Stored entries:
## begin

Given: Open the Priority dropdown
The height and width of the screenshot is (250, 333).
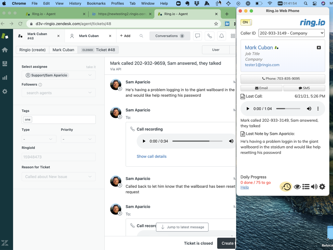Looking at the screenshot, I should (78, 139).
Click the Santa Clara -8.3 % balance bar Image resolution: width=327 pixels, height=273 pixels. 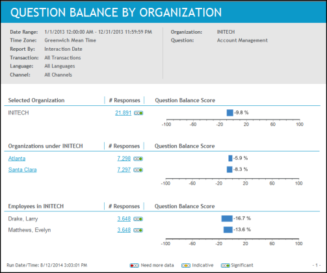tap(229, 170)
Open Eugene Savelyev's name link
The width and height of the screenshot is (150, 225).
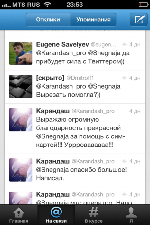[62, 45]
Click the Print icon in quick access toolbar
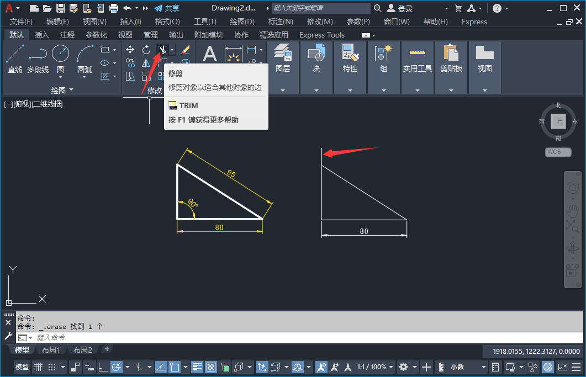Image resolution: width=586 pixels, height=377 pixels. click(114, 8)
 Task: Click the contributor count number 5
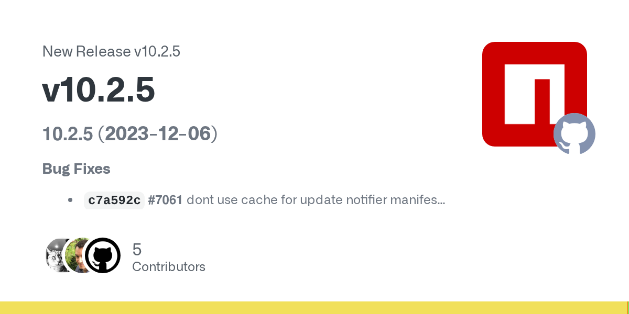click(137, 250)
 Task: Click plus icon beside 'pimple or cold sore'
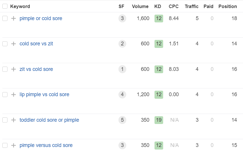point(13,19)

## end

◆ **SET EXERCISE**
Rewrite the lines from the one containing "Open Eugene Savelyev's name link" through the end of the material, inclusive, with "icon" changed to "button" and nothing else altered. Omit the pictures.

◆ **RESULT OF THIS EXERCISE**
Open Eugene Savelyev's name link
The width and height of the screenshot is (150, 225).
[62, 45]
Click the Print button in quick access toolbar
Image resolution: width=586 pixels, height=377 pixels. click(114, 8)
 Task: Click the contributor count number 5
click(137, 250)
 Task: Click plus button beside 'pimple or cold sore'
point(13,19)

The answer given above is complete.